To my knowledge, the first work propsing compression of encrypted data is by Johnson et al. [1]. The main insight here is that while the compression algorithm sees only the encrypted stream, if we assume that the decoder has access to the secret key, then it can combine decoding and decryption into one step to enable compression gains via a reduction to the Wyner-Ziv source coding problem. I'll give a brief account of the results, limiting to the lossless setting for simplicity.
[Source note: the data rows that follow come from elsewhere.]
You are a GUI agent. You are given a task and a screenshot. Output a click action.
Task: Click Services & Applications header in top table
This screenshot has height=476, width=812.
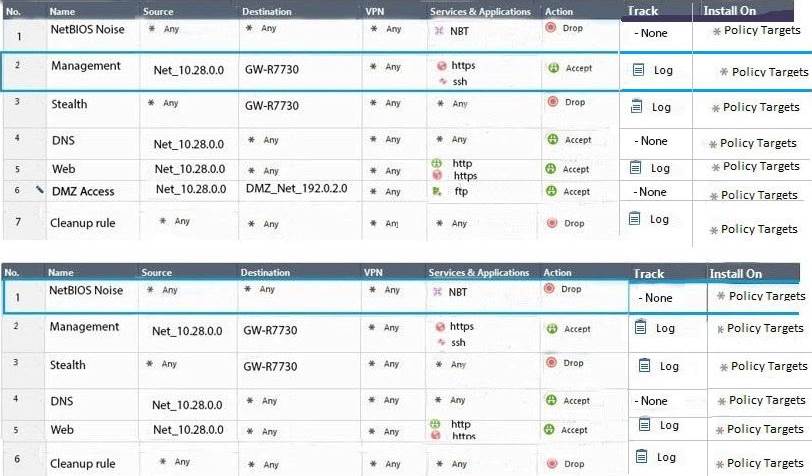click(478, 12)
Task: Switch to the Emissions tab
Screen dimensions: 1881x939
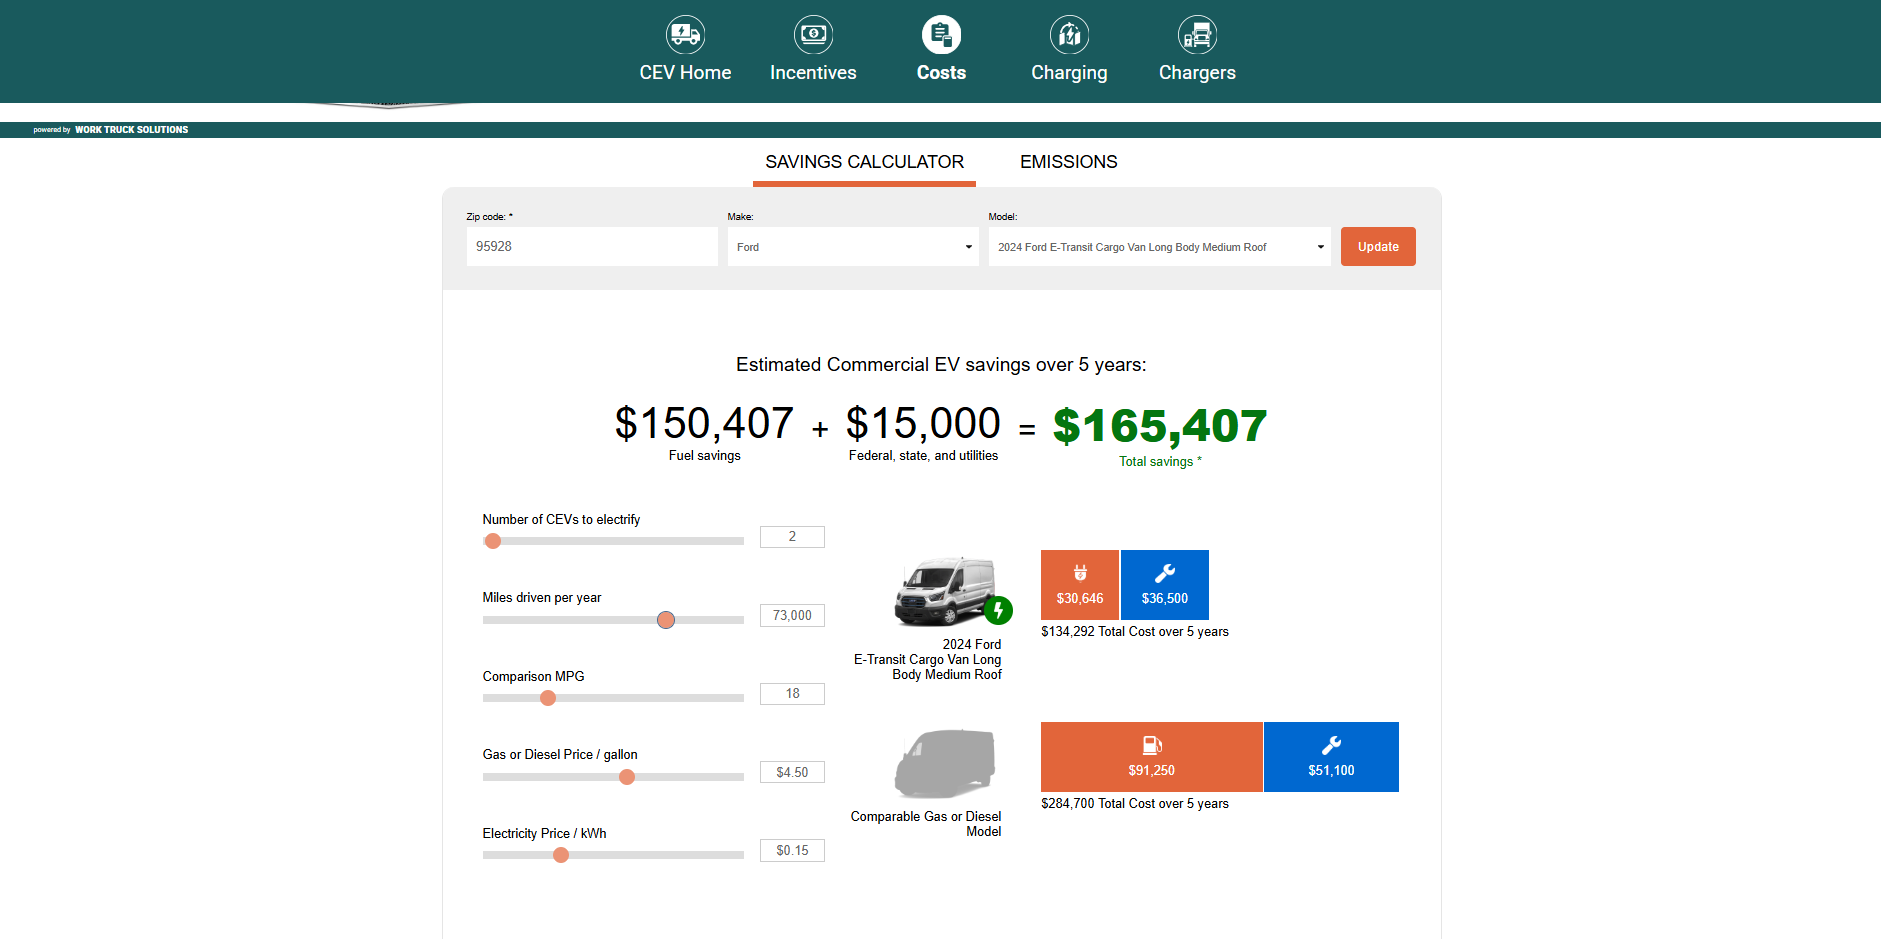Action: 1068,162
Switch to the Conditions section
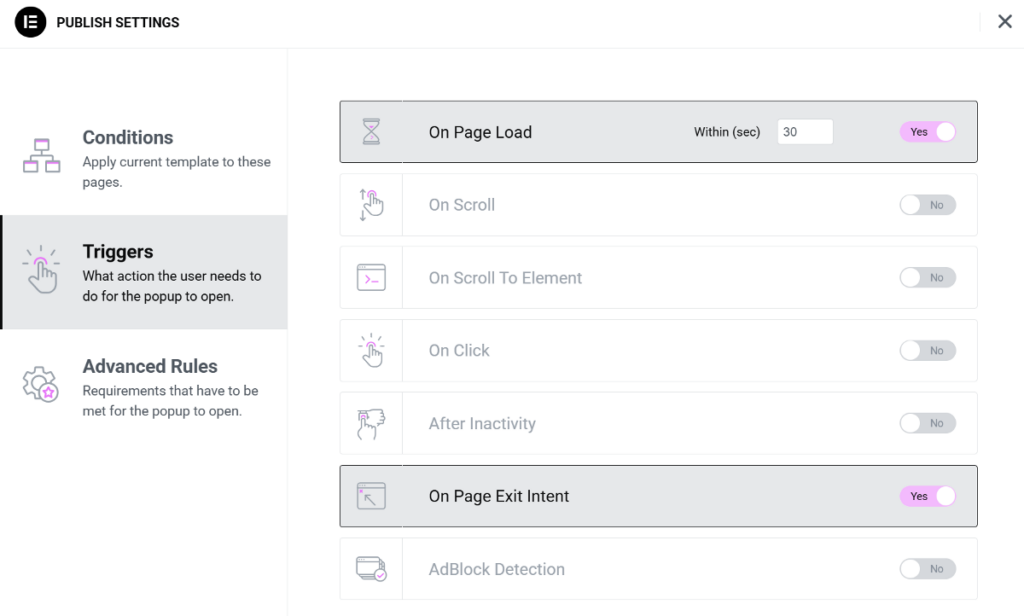 pyautogui.click(x=128, y=137)
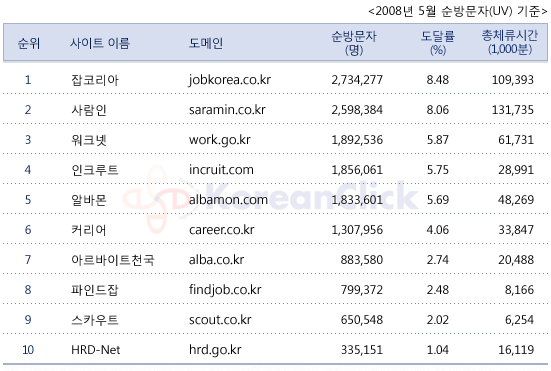
Task: Click the incruit.com domain text
Action: click(221, 170)
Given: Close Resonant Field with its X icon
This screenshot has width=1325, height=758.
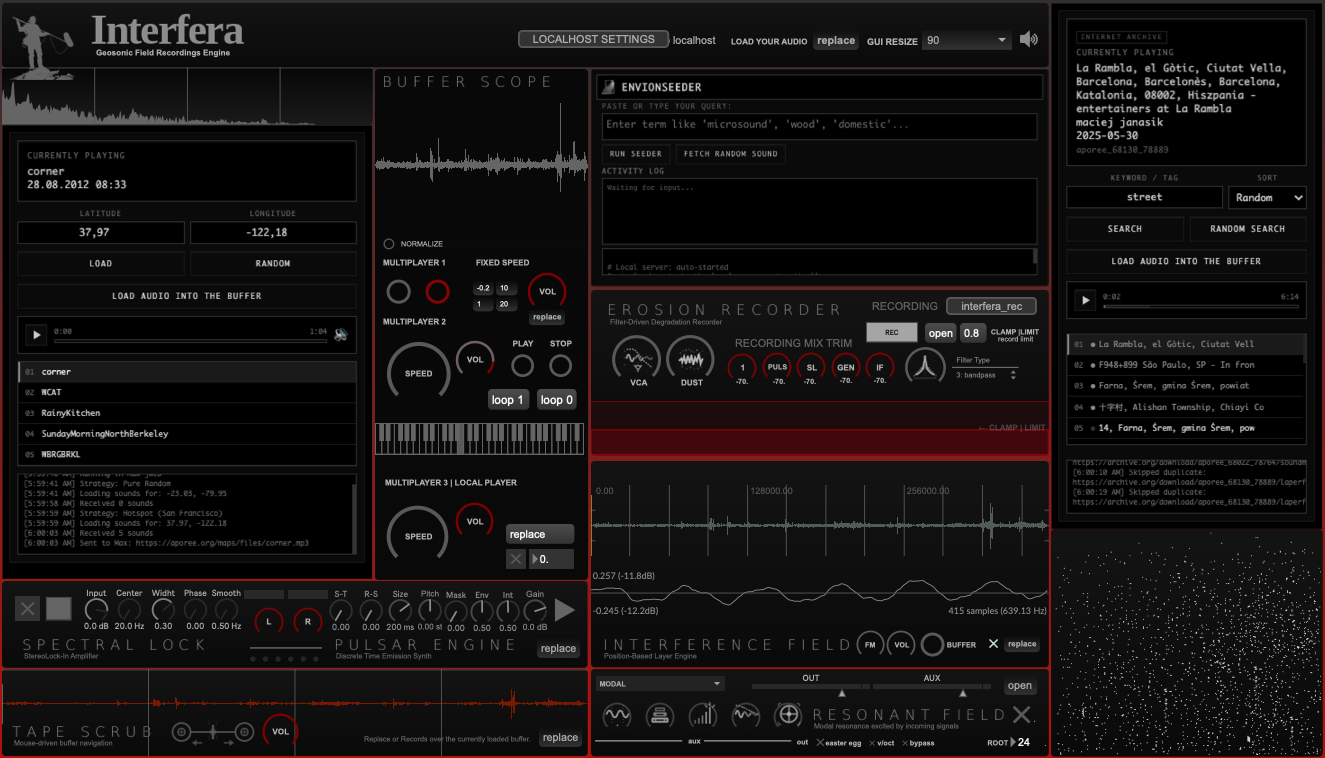Looking at the screenshot, I should [1021, 714].
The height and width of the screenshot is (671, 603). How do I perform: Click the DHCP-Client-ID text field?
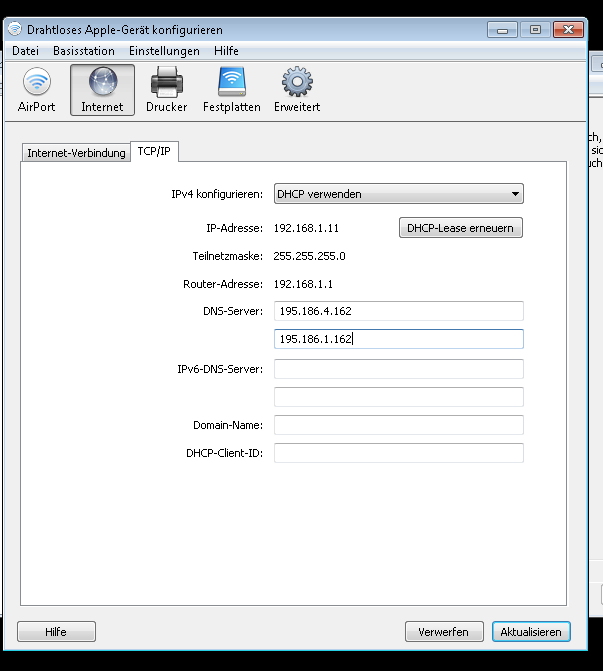[x=398, y=453]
Structure: Suppose that the secret key $K^n$ is drawn uniformly from a $2^{nR'}$-length secret key codebook $\mathcal{K}_n \subset \{0,1\}^n$, and the data $X^n \in \{0,1\}^n$ is drawn iid from some law $p$, and is encrypted to give $Y^n = X^n \oplus K^n$, where the XOR is applied bitwise. Then an encoder maps this $Y^n$ to a ${nR}$ length bitstring $B,$ without knowledge of $K^n$, but knowing the secret-key codebook $\mathcal{K}_n$, and a decoder uses $(B,K^n)$ to produce $\hat{X}^n$ (implicitly, we're assuming that the decoder gets the secret key through some secure channel). Say that $(R',R)$ rates are achievable with Wyner-sense perfect secrecy if we can find an encoder and decoder that ensure $P(X^n \neq \hat{X}^n) \to 0$ as $n$ diverges.
The insight is that as far as the encoder is concerned, the secret $K^n$ is just some side information available at the decoder. Using this the paper argues that if you construct $\mathcal{K}_n$ by drawing $2^{nR'}$ iid sequences according to the law of $X$, $p$, itself, and use Slepian-Wolf coding for $X^n$, then you can achieve $(H(X), H(X))$-rates with Wyner-sense perfect secrecy. In other words, you can compress to the optimal rate, and retain $H(X)$-bits of secrecy (which is the best possible, since the source itself has only $H(X)$ bits of entropy).
[1]. Johnson, M., Ishwar, P., Prabhakaran, V., Schonberg, D., & Ramchandran, K. (2004). On compressing encrypted data. IEEE Transactions on Signal Processing, 52(10), 2992-3006.
Note that the paper is 20 years old and well cited, so likely this theory has evolved since. I haven't really read anything on the topic beyond this, but I'm sure you can explore to the extent of your interest by chasing down papers that cite it.